Personal information
- Full name: George Thomas Tidy
- Date of birth: 28 July 1930
- Place of birth: Edinburgh, Scotland
- Date of death: 12 February 2023 (aged 92)
- Place of death: Edinburgh, Scotland

Senior career*
- Years: Team / Apps / (Gls)
- 1946–1949: Royston Rosebery
- 1949–1952: Edinburgh City
- 1952: Dunfermline Athletic / 11
- 1952–1955: Brechin City / 124
- 1956: Arniston Rangers
- 1956–1957: Berwick Rangers / 15
- 1957: Peebles Rovers

= George Tidy =

Scottish footballer (1930–2023)

George Thomas Tidy (28 July 1930 – 12 February 2023) was a Scottish footballer who played as a goalkeeper during the 1950s.

Although he initially started as a centre-half with Royston Rosebery in 1946, he played in goal shortly before being transferred to Edinburgh City during the 1949–50 season. He joined Dunfermline Athletic at the start of the 1951–52 season, who at the time were in the Scottish Football League "B" Division. He made eleven first-team appearances; 9 in the league and 2 in the Supplementary Cup before moving on to Brechin City at the start of the 1952–53 season.

Tidy was part of the Brechin City team which won the Scottish Football League "C" Division Championship title in the 1953–54 season and was the youngest member of the team.
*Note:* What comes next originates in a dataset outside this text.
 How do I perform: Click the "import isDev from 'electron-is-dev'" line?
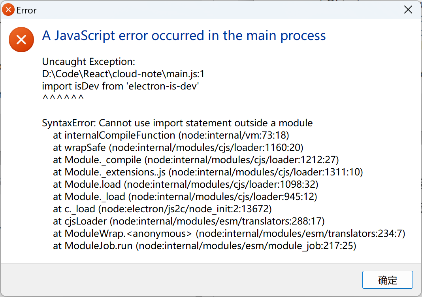tap(120, 86)
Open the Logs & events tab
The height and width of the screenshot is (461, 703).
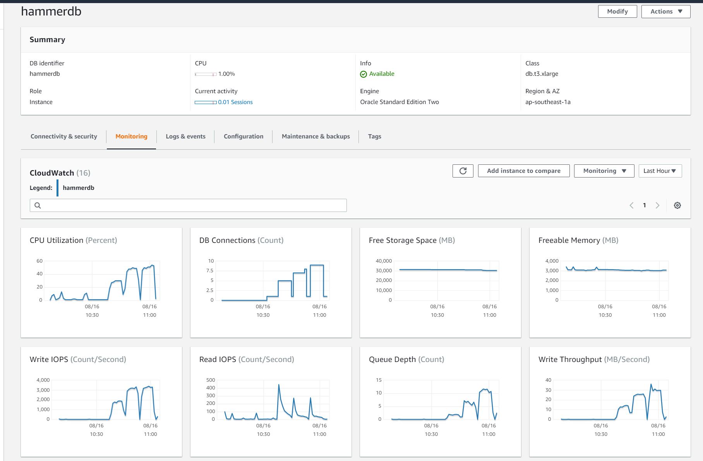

He was the only member of the Brechin City team to play in all 42 games during the 1952–53 season and all 40 games during the Championship winning season of 1953–54. He was freed at the end of the 1954–55 season and joined junior side Arniston Rangers FC in June 1956. But he returned to Senior football with Berwick Rangers FC in October 1956 making 13 league appearances and 2 in the Scottish Cup before leaving Senior football in August 1957. He then returned to the Junior ranks to complete his playing career with Peebles Rovers FC.